Since the reform and takeover of the Constitutional Tribunal by the Law and Justice, the independence and sovereignty of the institution has been questioned. It was called a "puppet court" by Polish opposition judges' associations, some foreign judicial organisations and constitutionalist counterparts. In February 2020, former Constitutional Tribunal judges, including former presidents of the tribunal Andrzej Rzepliński, Marek Safjan, Jerzy Stępień, Bohdan Zdziennicki and Andrzej Zoll, stated,
We, the undersigned retired judges of the Constitutional Tribunal, regret to state that the actions of the legislature and the executive since 2015, and the Constitutional Tribunal leadership since 2017, have led to a dramatic decline in the significance and the prestige of this constitutional body, as well as to the inability to perform its constitutional tasks and duties. Unfortunately, the widespread belief that the Constitutional Tribunal has virtually been abolished is correct.
— former Constitutional Tribunal judges, Ruleoflaw.pl

PiS having been reelected to the Sejm in 2019, and the PiS-affiliated Andrzej Duda being reelected as president in 2020, they were able to fill the Court's 15 seats completely by 2021.

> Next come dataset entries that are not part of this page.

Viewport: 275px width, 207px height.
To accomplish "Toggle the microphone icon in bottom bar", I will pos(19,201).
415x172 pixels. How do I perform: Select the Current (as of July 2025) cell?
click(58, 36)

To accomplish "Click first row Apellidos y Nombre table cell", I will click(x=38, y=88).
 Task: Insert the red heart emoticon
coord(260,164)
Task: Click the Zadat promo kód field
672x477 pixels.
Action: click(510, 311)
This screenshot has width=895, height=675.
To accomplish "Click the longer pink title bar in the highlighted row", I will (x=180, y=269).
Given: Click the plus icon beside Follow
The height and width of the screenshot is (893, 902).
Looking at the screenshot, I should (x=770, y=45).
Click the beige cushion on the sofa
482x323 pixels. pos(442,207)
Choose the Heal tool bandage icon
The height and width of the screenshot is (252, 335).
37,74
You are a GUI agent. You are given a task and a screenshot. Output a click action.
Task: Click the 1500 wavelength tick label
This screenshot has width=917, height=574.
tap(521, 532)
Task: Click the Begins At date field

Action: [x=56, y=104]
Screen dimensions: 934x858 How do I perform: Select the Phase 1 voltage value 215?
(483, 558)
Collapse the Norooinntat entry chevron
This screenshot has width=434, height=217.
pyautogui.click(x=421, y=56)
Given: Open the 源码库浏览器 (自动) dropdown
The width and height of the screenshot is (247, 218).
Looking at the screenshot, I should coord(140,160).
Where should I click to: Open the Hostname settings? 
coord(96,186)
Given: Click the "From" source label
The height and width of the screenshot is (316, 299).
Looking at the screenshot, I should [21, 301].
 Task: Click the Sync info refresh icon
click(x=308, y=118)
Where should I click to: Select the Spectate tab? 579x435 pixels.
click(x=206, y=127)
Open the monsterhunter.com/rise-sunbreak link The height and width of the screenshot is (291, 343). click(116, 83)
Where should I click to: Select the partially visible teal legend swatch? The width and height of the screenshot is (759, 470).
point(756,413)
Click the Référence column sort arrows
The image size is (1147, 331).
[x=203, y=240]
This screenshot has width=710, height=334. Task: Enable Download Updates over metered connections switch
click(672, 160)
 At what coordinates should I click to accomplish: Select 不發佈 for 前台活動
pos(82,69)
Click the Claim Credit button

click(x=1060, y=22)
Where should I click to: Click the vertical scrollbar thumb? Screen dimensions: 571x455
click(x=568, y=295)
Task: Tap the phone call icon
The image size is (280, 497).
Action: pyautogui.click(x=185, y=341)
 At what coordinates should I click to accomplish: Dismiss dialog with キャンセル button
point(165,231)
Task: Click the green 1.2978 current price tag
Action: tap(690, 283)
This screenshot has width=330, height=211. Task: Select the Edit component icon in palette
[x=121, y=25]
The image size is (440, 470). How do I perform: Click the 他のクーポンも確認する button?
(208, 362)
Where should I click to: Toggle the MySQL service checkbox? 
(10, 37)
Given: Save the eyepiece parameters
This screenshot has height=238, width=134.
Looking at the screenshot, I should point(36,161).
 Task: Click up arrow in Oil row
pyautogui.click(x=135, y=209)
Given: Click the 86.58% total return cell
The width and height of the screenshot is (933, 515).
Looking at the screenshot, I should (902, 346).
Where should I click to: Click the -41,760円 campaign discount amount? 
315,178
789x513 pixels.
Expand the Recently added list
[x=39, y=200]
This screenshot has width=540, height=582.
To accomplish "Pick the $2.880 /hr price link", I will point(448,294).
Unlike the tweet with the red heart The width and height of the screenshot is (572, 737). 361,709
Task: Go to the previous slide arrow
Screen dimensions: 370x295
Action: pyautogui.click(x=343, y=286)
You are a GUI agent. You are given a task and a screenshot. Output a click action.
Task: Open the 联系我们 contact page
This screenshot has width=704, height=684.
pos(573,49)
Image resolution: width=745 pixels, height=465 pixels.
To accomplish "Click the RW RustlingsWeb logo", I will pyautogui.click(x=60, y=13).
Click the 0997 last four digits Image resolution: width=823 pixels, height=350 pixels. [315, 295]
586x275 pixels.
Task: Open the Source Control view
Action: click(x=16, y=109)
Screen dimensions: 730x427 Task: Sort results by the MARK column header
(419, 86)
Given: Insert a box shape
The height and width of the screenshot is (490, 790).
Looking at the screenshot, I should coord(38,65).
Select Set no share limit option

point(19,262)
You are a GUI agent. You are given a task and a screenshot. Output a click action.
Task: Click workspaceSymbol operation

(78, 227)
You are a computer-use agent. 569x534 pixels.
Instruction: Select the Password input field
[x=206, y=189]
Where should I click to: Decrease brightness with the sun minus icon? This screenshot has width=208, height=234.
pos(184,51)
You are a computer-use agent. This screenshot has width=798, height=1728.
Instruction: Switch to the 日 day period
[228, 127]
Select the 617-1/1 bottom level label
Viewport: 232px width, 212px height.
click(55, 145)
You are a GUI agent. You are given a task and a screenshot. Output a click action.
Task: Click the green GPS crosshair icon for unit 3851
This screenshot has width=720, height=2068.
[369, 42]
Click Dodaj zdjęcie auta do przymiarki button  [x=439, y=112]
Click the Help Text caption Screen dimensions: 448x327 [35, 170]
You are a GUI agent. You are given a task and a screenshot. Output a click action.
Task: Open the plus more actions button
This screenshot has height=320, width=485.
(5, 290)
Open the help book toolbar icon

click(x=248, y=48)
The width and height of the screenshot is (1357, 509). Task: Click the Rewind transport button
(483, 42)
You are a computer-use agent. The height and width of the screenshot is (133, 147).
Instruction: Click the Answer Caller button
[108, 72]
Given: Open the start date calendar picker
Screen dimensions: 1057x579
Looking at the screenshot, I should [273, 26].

On 4 March 2024, following a non-PiS government being elected in October 2023 and formally sworn in on 13 December 2023, a package of measures was announced with the aim of reforming the Tribunal. The measures included a prospective Sejm resolution calling on illegitimately appointed judges to resign voluntarily and branding Julia Przyłębska as not being authorised to be the Tribunal's chief justice (Przyłębska having been sworn in by Duda in December 2016 without the required resolution being issued by the general assembly of Tribunal judges, and being believed by a number of legal experts to have sat completely illegitimately since December 2022), prospective legislation to alter selection procedures (requiring candidates to take part in an open public hearing and to receive the approval of three fifths of MPs) and eligibility (anyone who has been an active politician within the last four years, including even being a member of a political party, would not be eligible to sit on the Tribunal; any politician who did get selected would not be able to rule on cases relating to legislation that they had been involved with within the last ten years), and prospective constitutional changes to allow for the implementation of the measures.

== Landmark decisions ==
=== Case K 1/20 ===

The Tribunal received a referral by 119 MPs on whether or not abortions of pregnancies unrelated to rape or not threatening the mother's life, which they call "eugenic", are constitutional. The signatories argued that the provision violates Constitutional protections of human dignity (Article 30), the right to life (Article 39) or the prohibition against discrimination (Article 32).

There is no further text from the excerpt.